Alexander relinquished his interest in J. & A. Brown in return for his cousins’ share in the New Lambton mines, which he thereafter managed and turned into the New Lambton Land & Coal Co. Ltd in 1891. During industrial disputes he pursued an independent line from other proprietors and occasionally supported the miners. In 1885 he became manager of the Newcastle branch of Dalgety & Co. Ltd and in 1905 managing director. He also built up extensive pastoral interests.

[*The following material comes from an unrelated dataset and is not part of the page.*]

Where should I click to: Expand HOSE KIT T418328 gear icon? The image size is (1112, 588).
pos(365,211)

In 1889-91 Alexander represented Newcastle in the Legislative Assembly as a Protectionist and supporter of (Sir) George Dibbs who was a director of the New Lambton Land & Coal Co. Defeated in 1891 Alexander was nominated to the Legislative Council on 30 April 1892. In 1892-96 he was first president at a difficult period of the Hunter District Water Supply and Sewerage Board at £300 a year; repeated questions were asked in the assembly about his anomalous position of holding an office under the Crown while a Member of Parliament. In 1895 a select committee investigated the cost of construction works and in 1897 there was a royal commission into the board’s management, but Brown emerged well from these inquiries. Although strongly conservative, he was regarded as ‘a fair fighter’.

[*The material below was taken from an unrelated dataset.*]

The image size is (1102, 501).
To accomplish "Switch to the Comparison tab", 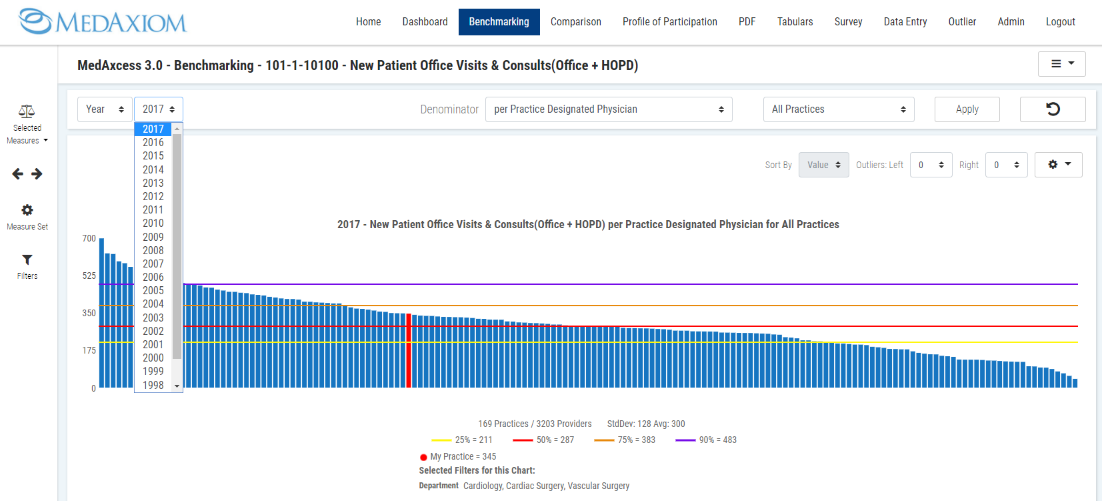I will 575,22.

Alexander was president of the Newcastle Chamber of Commerce in 1888 and 1892. He was Belgian consul in Newcastle in 1882-1926 and was appointed chevalier of the Order of Leopold in 1902; he was also consul for Italy. He died on 28 March 1926 at his home, Cumberland Hall, East Maitland, and was buried in the Presbyterian cemetery. He was survived by five sons and three daughters of his first marriage, and by his second wife Edith Mary, née Adams, a nurse whom he had married on 27 March 1920. His estate was valued for probate at £60,871.